Renforcer la présence des forces de l'ordre sur la voie publique : créer 200 brigades de gendarmerie en milieu rural et doubler le nombre de policiers sur le terrain d’ici 2029
Le chef de l’État souhaite « doubler les policiers sur le terrain d’ici à 2030 »
« On va créer 200 brigades de gendarmerie en milieu rural qui pourront prendre la forme de nouveaux types d’implantations avec des expérimentations qui vont être lancées dans plusieurs départements »
Le candidat a annoncé un ensemble de mesures sur le thème de la sécurité en janvier dernier, en amont du dépôt au parlement du projet de loi de programmation du ministère de l’intérieur (LOPMI) pour 2023-27 en mars 2022. Parmi celles-ci, le candidat a notamment fait part de sa volonté de doubler le nombre de policiers sur le terrain d’ici 2030 et de créer 200 brigades de gendarmes en milieu rural.
Cette mesure répond au constat d’une moindre présence des forces de l’ordre sur la voie publique, malgré des recrutements en hausse : en 2020, seuls 37 % des heures des policiers y ont été consacrées, une proportion qui a de surcroît baissé au cours de la dernière décennie selon la Cour des comptes.
L’augmentation conséquente des effectifs que représenterait la mesure serait partiellement réalisée grâce à un redéploiement de policiers actuellement en poste, 6 500 selon le candidat, ainsi que grâce aux 10 000 recrutements effectués depuis 2017. Il resterait toutefois 39 000 recrutements de policiers à réaliser d’ici 2030 pour atteindre l’objectif voulu ainsi que 1 200 à 8 000 gendarmes, selon la taille des brigades, variable.
Au total, on estime que la mesure représenterait, dans un scénario médian, un surplus de dépenses publiques de 2 Md€ à l’horizon 2027. Ce coût pourrait être renchéri si un programme immobilier était nécessaire pour accueillir ces effectifs supplémentaires des forces de l’ordre.
Impact macroéconomique
En l’absence de ressources supplémentaires, les dépenses supplémentaires sont susceptibles d’accroître le déficit de l’État français ou de nécessiter des réductions sur d’autres pôles de dépenses.
Cependant un renforcement de la présence policière pourrait bénéficier au développement économique de certaines zones, rendues moins attractives par leur relative insécurité.
La mesure proposée par le candidat comporte deux volets principaux : le doublement des effectifs de police sur le terrain et créer 200 brigades de gendarmes.

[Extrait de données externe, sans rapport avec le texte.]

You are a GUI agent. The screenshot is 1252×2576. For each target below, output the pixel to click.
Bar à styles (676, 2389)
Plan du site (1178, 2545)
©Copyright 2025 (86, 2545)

Il est fait l’hypothèse que ces deux volets de la mesure se cumulent.
Doubler les effectifs de police sur le terrain
Dans un rapport récent, la Cour des Comptes a estimé que les policiers passent en moyenne 37 % de leurs heures travaillées sur le terrain. Ce chiffre s’élève à 58 % pour les gendarmes. On peut ainsi estimer que l’équivalent temps plein travaillé (ETPT) de 55 000 policiers est passé sur la voie publique chaque année (voir Tableau 1).

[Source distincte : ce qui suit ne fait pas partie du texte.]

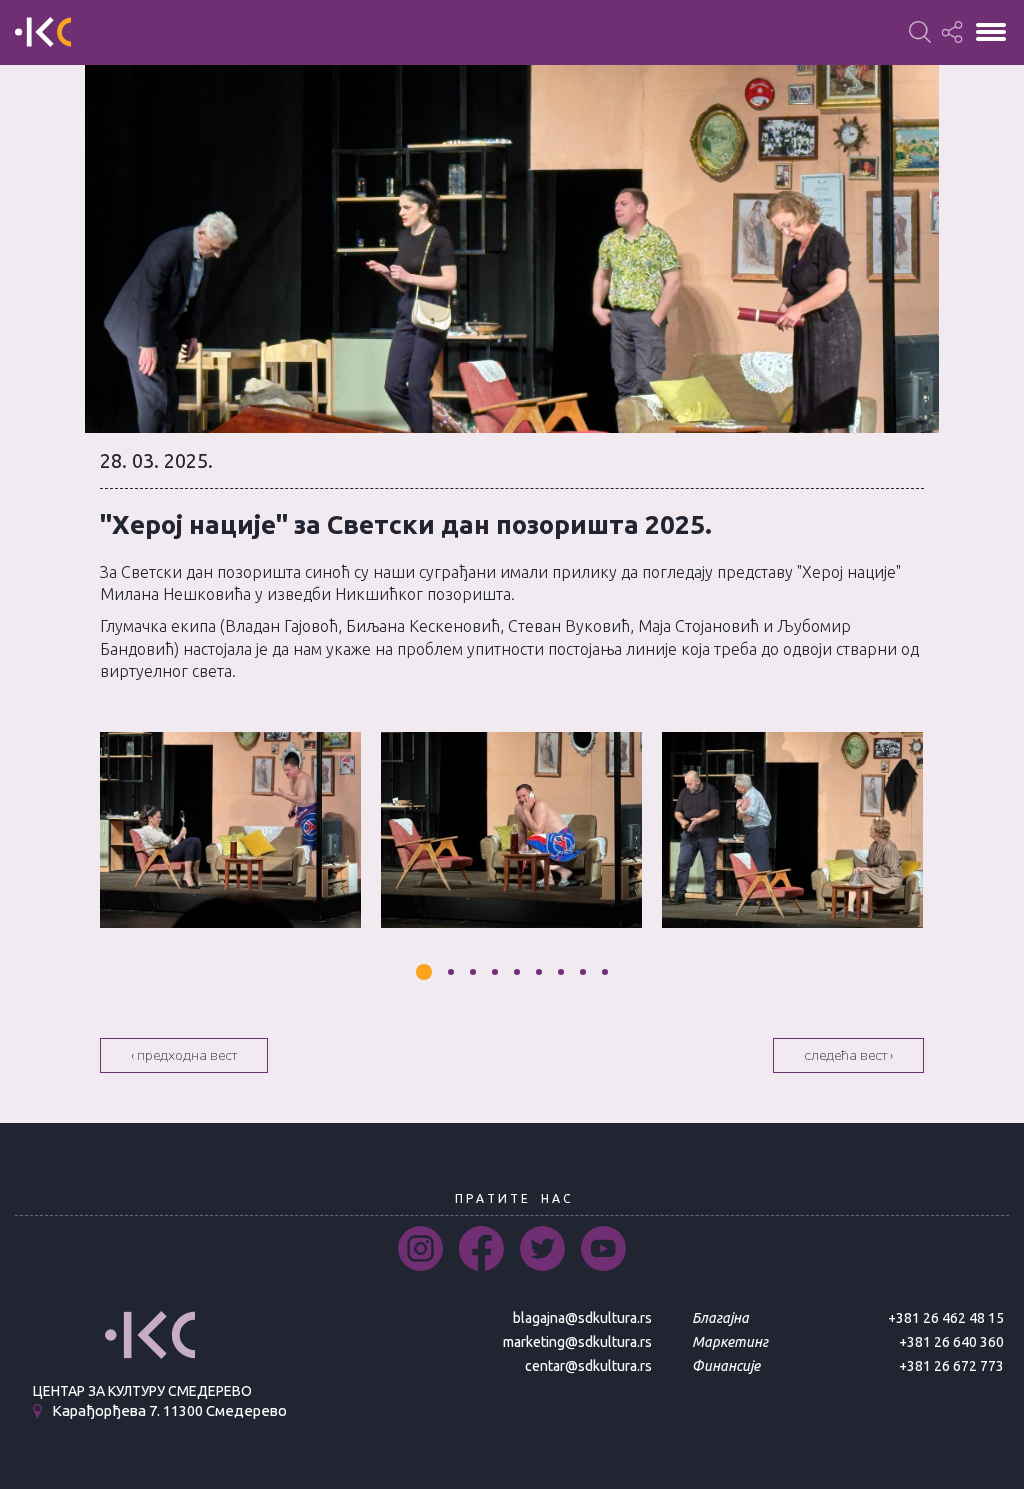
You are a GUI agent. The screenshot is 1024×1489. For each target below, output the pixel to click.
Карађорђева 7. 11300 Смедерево (169, 1411)
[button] (424, 972)
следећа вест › (848, 1055)
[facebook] (481, 1248)
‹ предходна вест (184, 1055)
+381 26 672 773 (951, 1366)
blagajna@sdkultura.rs (582, 1318)
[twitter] (542, 1248)
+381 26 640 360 (951, 1342)
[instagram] (420, 1248)
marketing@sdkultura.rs (577, 1342)
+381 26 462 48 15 (946, 1318)
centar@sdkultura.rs (588, 1366)
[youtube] (603, 1248)
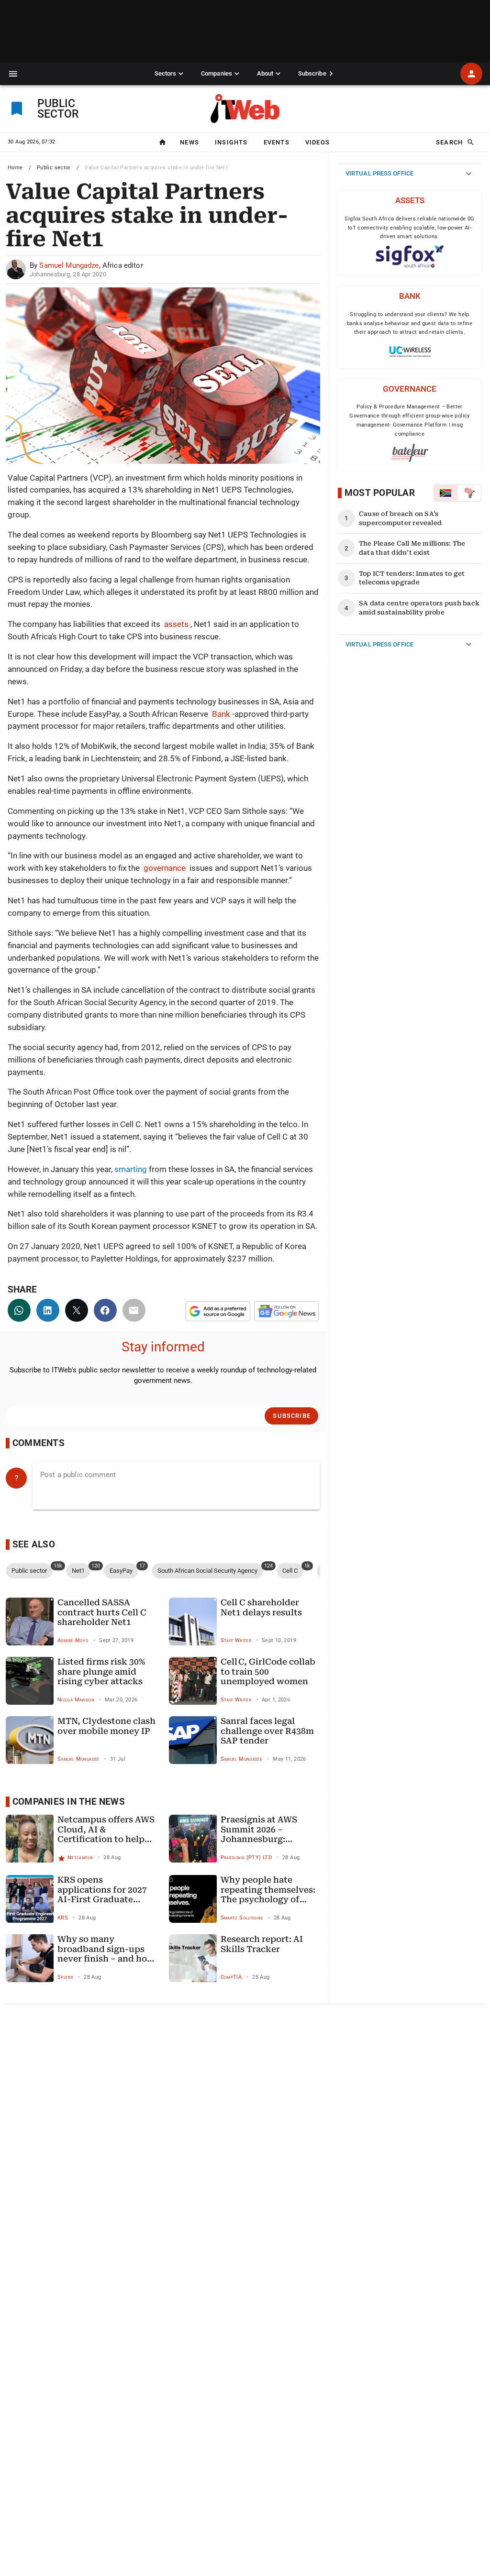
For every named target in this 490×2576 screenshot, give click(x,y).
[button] (13, 73)
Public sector (54, 167)
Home (15, 167)
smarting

Doubler les effectifs sur le terrain reviendrait donc à ajouter 55 000 ETPT supplémentaires. Afin d’estimer les recrutements nécessaires pour atteindre cet objectif il convient de retrancher les 6 500 policiers (ou gendarmes) qui pourraient être « redéployés » sur le terrain à la suite de la réorganisation stratégique envisagée par le candidat, ainsi que les 10 000 recrutements effectués depuis 2017, sur lesquels ce dernier compte également.

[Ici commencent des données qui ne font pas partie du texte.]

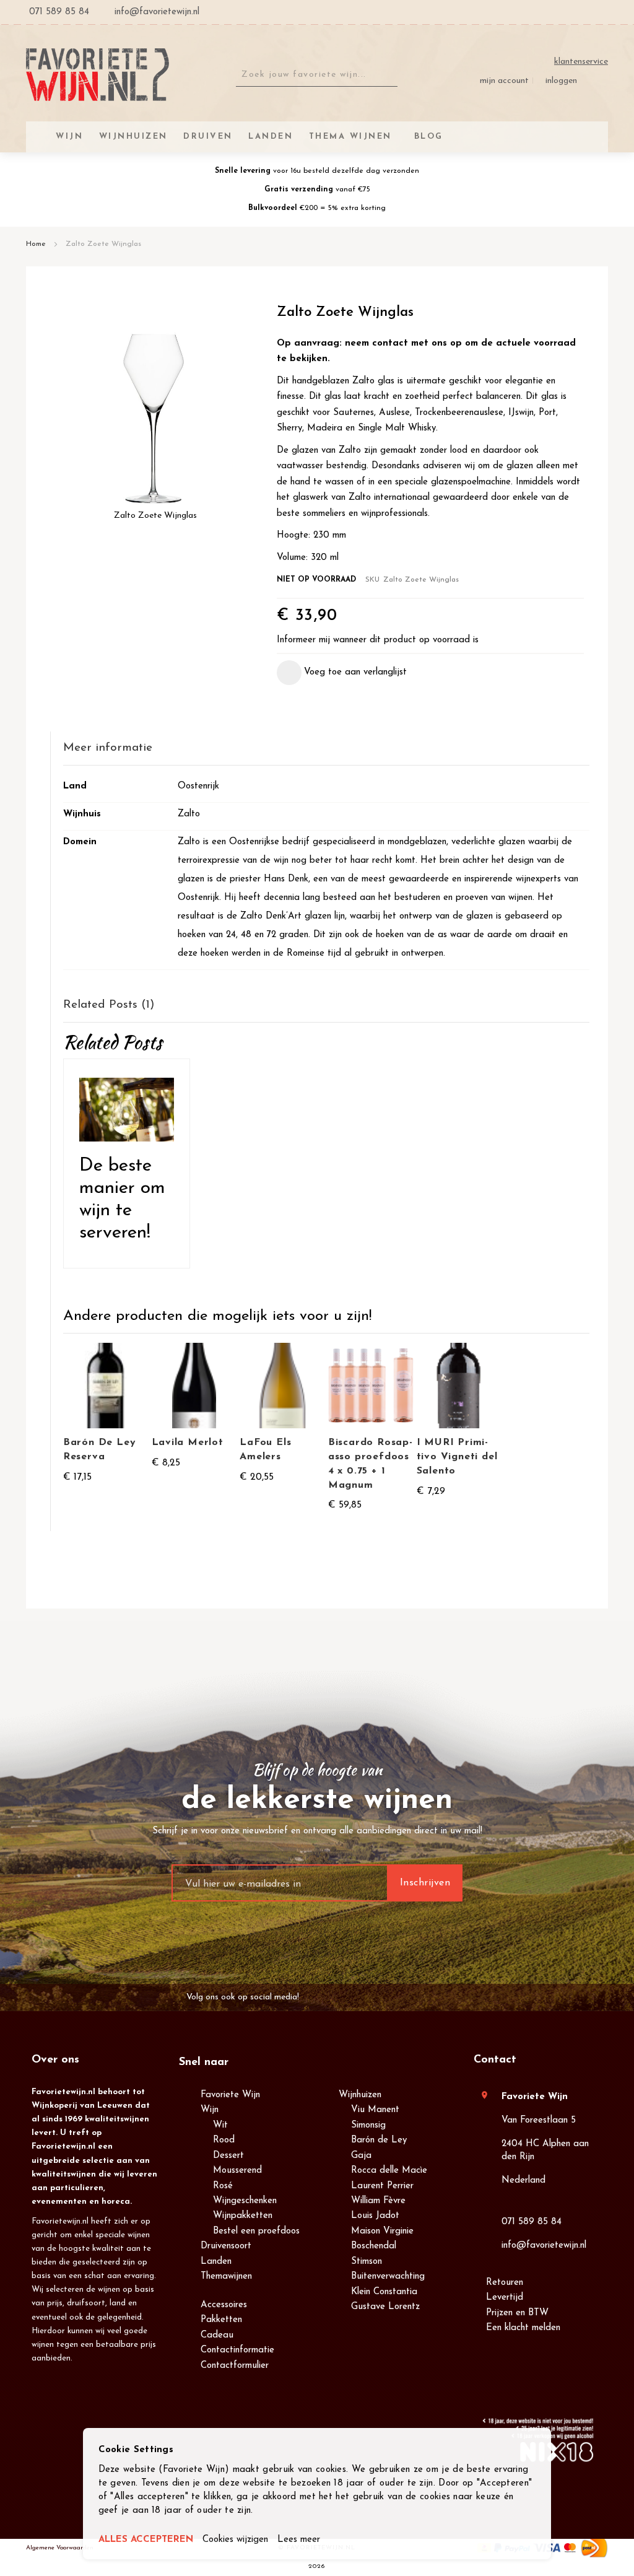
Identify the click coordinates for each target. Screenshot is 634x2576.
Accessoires (224, 2305)
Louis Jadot (375, 2215)
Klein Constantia (384, 2292)
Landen (216, 2261)
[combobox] (316, 75)
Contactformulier (235, 2365)
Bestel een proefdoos (256, 2231)
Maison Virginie (382, 2231)
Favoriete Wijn (230, 2095)
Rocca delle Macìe (389, 2170)
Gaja (361, 2155)
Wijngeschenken (245, 2201)
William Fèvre (378, 2201)
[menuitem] (426, 137)
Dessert (228, 2155)
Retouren (504, 2282)
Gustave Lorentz (385, 2307)
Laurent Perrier (382, 2186)
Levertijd (504, 2297)
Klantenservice (581, 61)
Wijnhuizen (360, 2095)
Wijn (210, 2110)
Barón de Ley (379, 2140)
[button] (342, 672)
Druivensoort (226, 2246)
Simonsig (368, 2125)
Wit (220, 2125)
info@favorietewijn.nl (544, 2245)
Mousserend (237, 2170)
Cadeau (217, 2335)
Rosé (223, 2186)
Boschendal (373, 2246)
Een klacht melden (523, 2328)
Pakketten (221, 2320)
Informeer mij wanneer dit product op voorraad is (378, 640)
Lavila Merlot (188, 1442)
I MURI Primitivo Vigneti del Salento (457, 1457)
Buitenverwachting (388, 2276)
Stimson (366, 2261)
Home (36, 244)
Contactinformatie (237, 2350)
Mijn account (504, 80)
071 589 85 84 (532, 2222)
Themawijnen (226, 2276)
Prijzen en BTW (517, 2313)
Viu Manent (375, 2110)
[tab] (326, 748)
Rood (224, 2140)
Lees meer (298, 2539)
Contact (495, 2060)
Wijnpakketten (242, 2215)
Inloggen (561, 80)
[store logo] (97, 74)
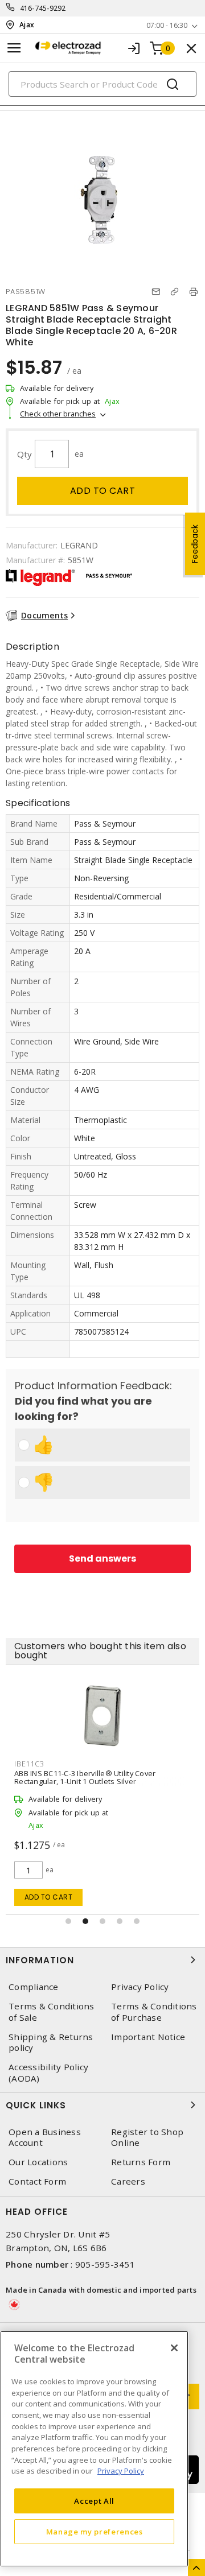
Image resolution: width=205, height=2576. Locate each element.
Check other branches (58, 413)
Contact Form (37, 2181)
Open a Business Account (45, 2137)
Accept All (94, 2501)
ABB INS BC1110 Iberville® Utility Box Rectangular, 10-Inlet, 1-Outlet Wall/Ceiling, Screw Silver (101, 1777)
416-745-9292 (43, 8)
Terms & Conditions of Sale (52, 2011)
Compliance (34, 1986)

On arrive ainsi à un besoin de 39 000 recrutements de policiers supplémentaires, d’ici 2030.
Tableau 1
Budget police + gendarmerie (2022, Md€) | 20,9 | |
Dépenses de personnel en % du total | 82 % | |
Effectifs totaux police + gendarmerie | 250 000 | |
dont police | 150 000 | |
dont gendarmes | 100 000 | |
Cout annuel moyen d’un fonctionnaire (€) | 68 552 | |
Présence sur le terrain | ||
Effectifs de la police sur le terrain | 55 500 | |
Policiers mobilisables via redéploiement | 6 500 | |
Recrutements faits depuis 2017 | 10 000 | |
Nombre de recrutements restant à faire | 39 000 |
En 2022, 82 % du budget annuel de la police et de la gendarmerie (20,9 Md€) sont employés aux dépenses de personnel, selon le Sénat. Ces dernières s’élèvent donc à 68 552€ par an par fonctionnaire en moyenne, sur les deux corps. Ce coût moyen implique que la rémunération par agent public retenue inclut les cotisations employeurs, mais prend aussi en compte une certaine expérience professionnelle. Ce choix de ne pas retenir la rémunération des policiers ou des gendarmes débutants tient à l’indication du candidat de redéployer une partie des effectifs existants à ces missions (voir précédemment). Pour les policiers (ou gendarmes) qui seraient recrutés, la rémunération mensuelle serait plus basse mais il conviendrait d’y ajouter le coût de formation (durant de quelques mois à quelques années selon le grade), pour un total comparable au coût annuel moyen d’un policier ou d’un gendarme en milieu de carrière.
En faisant l’hypothèse que les recrutements soient étalés progressivement sur la période 2023-2030, on obtient un surcoût annuel de 1,7 Md€ à l’horizon 2027 et de 2,6 Md€ à l’horizon 2030, une fois tous les nouveaux postes ouverts. Ces dépenses progressives représentent un surcoût cumulé de 5,2 Md€ sur le prochain quinquennat 2027 et de 12 Md€ d’ici 2030.
Tableau 2
Année | % des recrutements nécessaires effectués | Surcoût annuel |
2023 | 15 % | 401 029 200 |
2024 | 27 % | 721 852 560 |
2025 | 39 % | 1 042 675 920 |
2026 | 51 % | 1 363 499 280 |
2027 | 63 % | 1 684 322 640 |
2028 | 75 % | 2 005 146 000 |
2029 | 87 % | 2 325 969 360 |
2030 | 99 % | 2 646 792 720 |
Cumul (2023-27) | 5 213 379 600 | |
Cumul (2023-30) | 12 191 287 680 |
Créer 200 brigades rurales de gendarmes
La taille d’une brigade de gendarmes varie entre 6 et 40 hommes. On fait ici l’hypothèse que les 200 brigades souhaitées sont recrutées de façon progressive sur l’ensemble de la période à un rythme constant (20 % des effectifs ajoutés par an). On applique le même coût annuel moyen par gendarme que celui exposé précédemment.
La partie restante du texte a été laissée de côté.